§ EXERCISE REQUIREMENTS
Count the lines of the material that contain the string "dimensions", with case taken into account, and give only the number.

§ RECORD SET

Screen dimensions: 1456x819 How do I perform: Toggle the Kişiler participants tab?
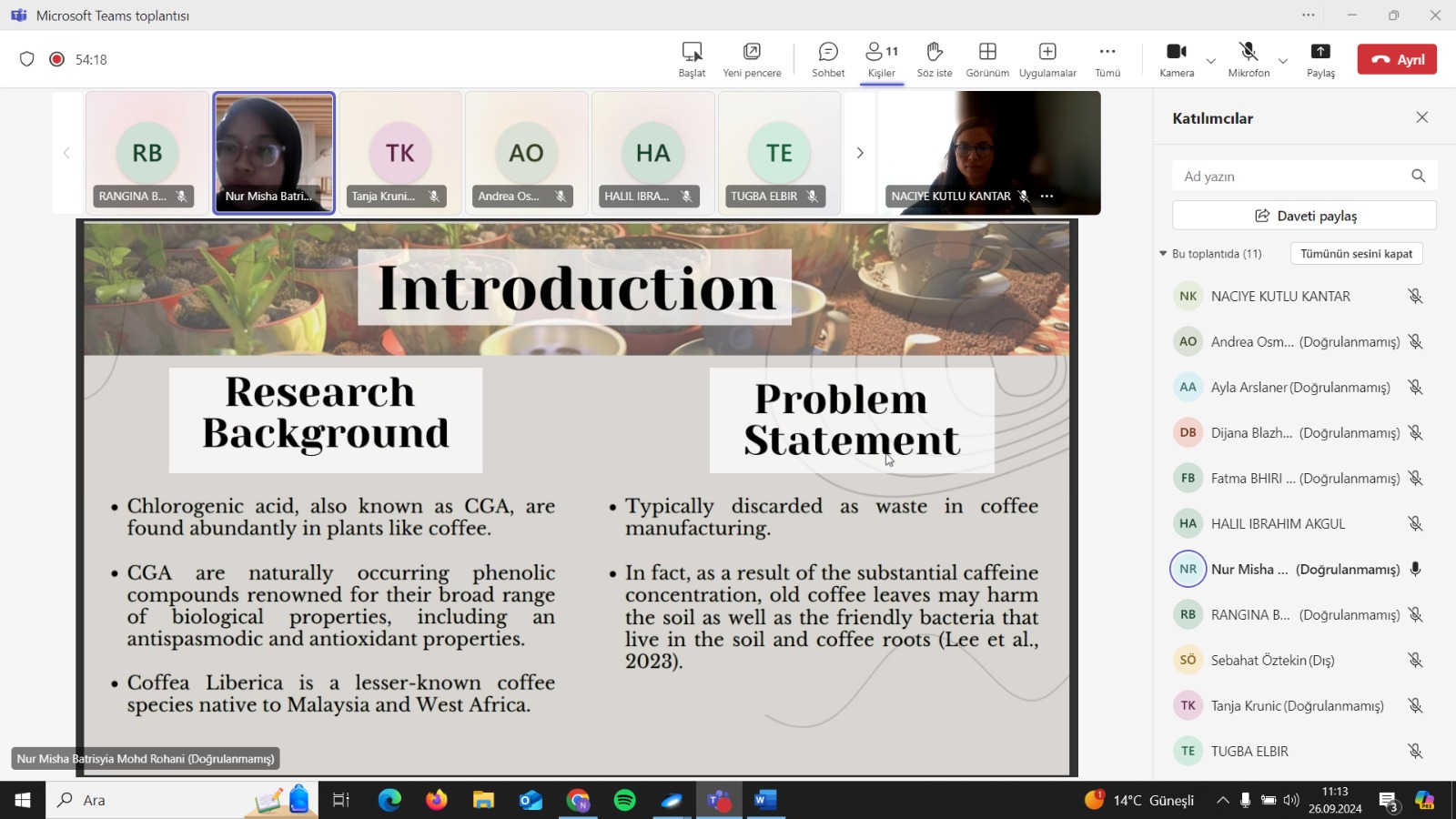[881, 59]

--

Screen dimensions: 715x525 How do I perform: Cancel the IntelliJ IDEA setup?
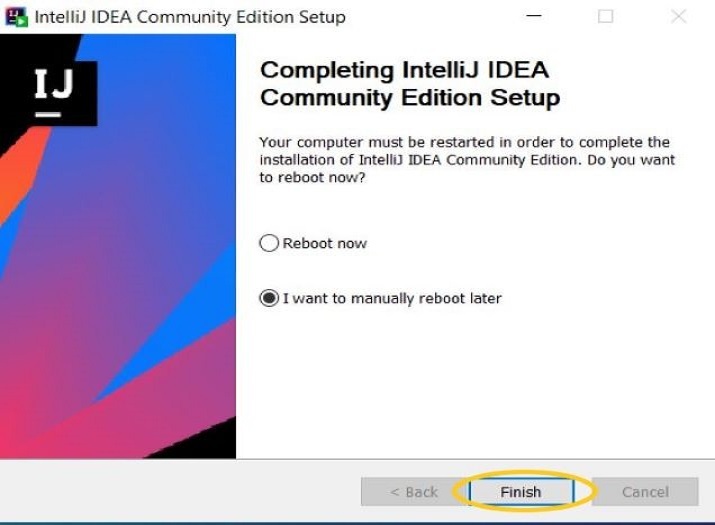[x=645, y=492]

...

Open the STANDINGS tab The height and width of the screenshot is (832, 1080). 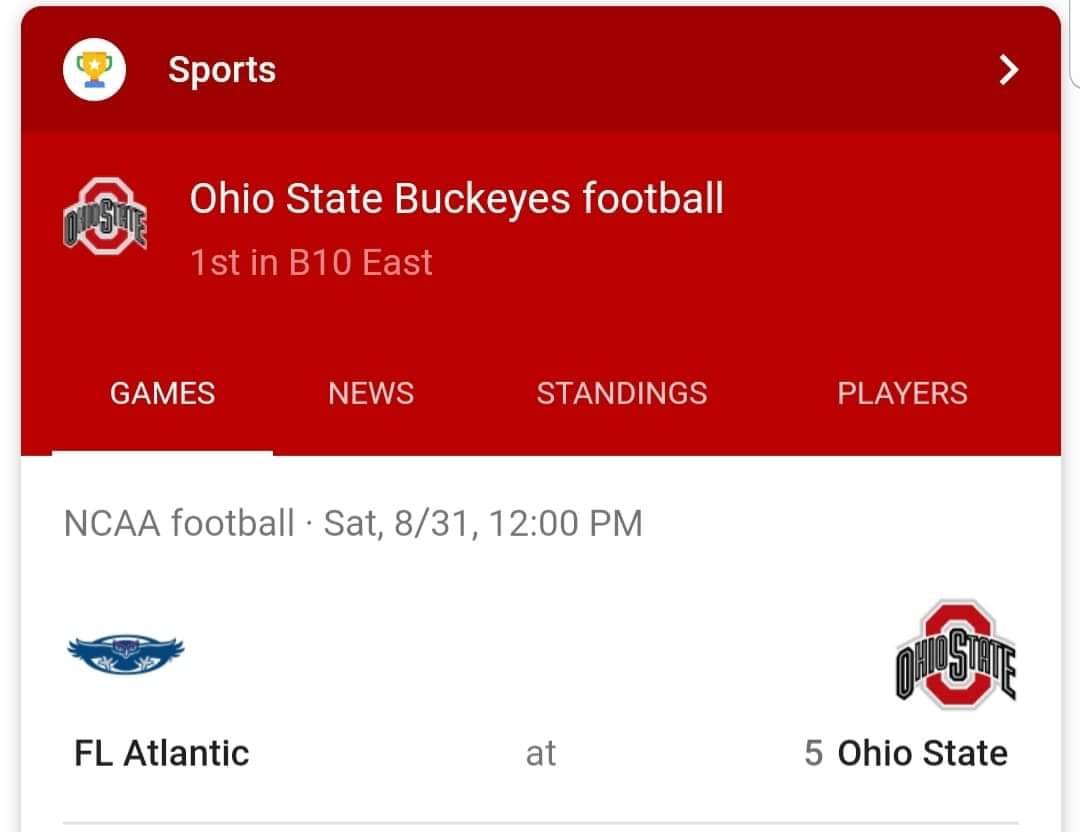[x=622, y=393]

§ SOLUTION BELOW
2